The Effects Of Tourniquet On Intraocular Pressure During Lower Extremity Surgery Under Spinal Anesthesia
Eyup Aydogan1, Inci Kara1, Jale Bengi Celik1, Seza Apiliogullari1, Sansal Gedik2, Banu Bozkurt2
1Department of Anesthesia and Intensive Care, Selcuk University, Konya, Turkey 2Department of Ophthalmology, Selcuk University, Konya, Turkey
BACKGROUND: In this prospective study we aimed to examine the effects of pneumatic tourniquet on intraocular pressure (IOP) during elective lower extremity surgery under spinal anesthesia MATERIAL-METHODS: After approval (2012/34) by the institutional review board thirty consecutive patients undergoing elective lower extremity surgery with tourniquet (Group 1) under spinal anesthesia and thirty consecutive patients undergoing elective lower extremity surgery without tourniquet (Group 2) were included to the study.

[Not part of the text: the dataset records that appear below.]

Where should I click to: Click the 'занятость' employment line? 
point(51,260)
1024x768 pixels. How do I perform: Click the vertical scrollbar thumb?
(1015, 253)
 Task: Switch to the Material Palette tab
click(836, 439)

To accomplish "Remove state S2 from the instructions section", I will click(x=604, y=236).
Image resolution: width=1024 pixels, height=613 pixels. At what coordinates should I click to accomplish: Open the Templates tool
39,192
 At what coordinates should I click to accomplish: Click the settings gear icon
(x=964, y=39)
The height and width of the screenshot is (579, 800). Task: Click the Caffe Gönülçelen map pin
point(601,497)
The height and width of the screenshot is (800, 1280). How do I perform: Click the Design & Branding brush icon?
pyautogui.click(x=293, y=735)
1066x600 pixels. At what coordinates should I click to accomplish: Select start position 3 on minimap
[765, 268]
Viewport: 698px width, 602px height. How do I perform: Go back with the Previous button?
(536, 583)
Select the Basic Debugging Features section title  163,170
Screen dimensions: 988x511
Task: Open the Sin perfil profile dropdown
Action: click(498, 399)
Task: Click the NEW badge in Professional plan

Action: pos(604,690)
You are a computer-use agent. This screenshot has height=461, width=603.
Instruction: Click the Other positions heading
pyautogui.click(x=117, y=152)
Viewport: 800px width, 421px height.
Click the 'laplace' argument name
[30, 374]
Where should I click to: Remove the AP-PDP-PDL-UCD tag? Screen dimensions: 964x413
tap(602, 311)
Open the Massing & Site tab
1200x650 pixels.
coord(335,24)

Intraocular pressure measurements were performed before spinal anethesia (T1), 5 minutes after spinal anesthesia (T2), 5 minutes after begining of the surgery (T3) and 5 minutes after ending of the surgery (T4). All measurements were performed in the supine position. Mean arterial blood pressure, heart rate, intraocular pressure and bleeding volumes were recorded. RESULTS: IOP measures at baseline (T1) and 5 minutes after spinal anesthesia (T2) were similar in both groups but T2 measures were lower than T1 measures. However, T3 measurements in group 1 were higher than in group 2. CONCLUSION: Spinal anesthesia decreases IOP but tourniquet insuflation increases IOP in patients who undergo lower extremity surgery.